His voice finally raises an octave, the anger emanating from those words sending a chill through me.
“I did not follow you,” Markel says. “It seems you and I just had the same destination.”
“Bullshit.”
It’s silent for a moment—a very long moment—before Markel says, “Kassian will not let you keep her.”
“That’s funny,” Lorenzo says, “because I don’t recall asking him for his blessing... maybe because I don’t give a fuck what he thinks.”
I wait for a response, my heart hammering hard, but all I hear is footsteps after that, drawing closer, closer, closer…
I duck further into the shadows, watching as two guys strut past. Markel, Kassian’s younger brother, but the other I don’t know. One of his many minions.
It’s funny, I think, as I watch them get in the Mercedes, squealing tires as they speed away, going back to Kassian empty-handed, that it’s his brother he’s sending, considering Markel had a soft spot for me. He was once the closest thing I had to an ally.
I stay in place after they’re gone, not knowing if it’s safe. A minute or so passes before footsteps quietly approach, a shadow moving in the alley, stalling in front of the dumpsters. “You gonna stay there all night?”
I peek out at Lorenzo, grimacing. “Maybe.”

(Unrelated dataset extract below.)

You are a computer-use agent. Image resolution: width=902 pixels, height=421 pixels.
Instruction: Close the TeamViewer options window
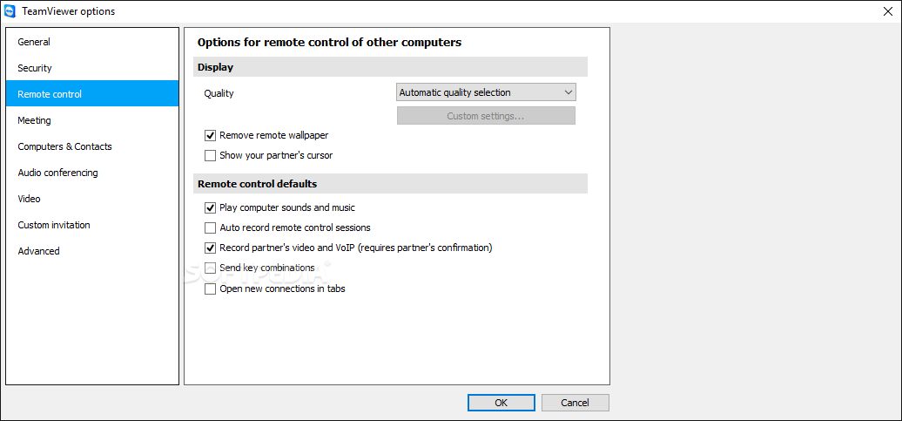888,11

“Maybe,” he repeats. “Well, if you want to stay there, so be it, but otherwise, let’s get the hell out of here.”
“And go where?”
“Home.”
“Home,” I mutter, stepping over the trash, gagging again. It reeks. “Don’t really have one of those I can go to.”
“I’ve got one I can share.”
He turns to walk away, but I hesitate. “What?”
“You got anywhere else to go? Family? Friends?”
“No.”
“Okay then, my house it is.”
“Seriously?”
“Look, we’re not picking out fucking drapes together, Scarlet, but you need a place to lay your head and I’ve got one of those. You can sleep on the couch if you want—just overlook the hole in it. Had a little accident.”
I follow him out of the alley, slightly limping. My foot feels like it’s on fire, the rest of me sore. “Accident-schmaccident.”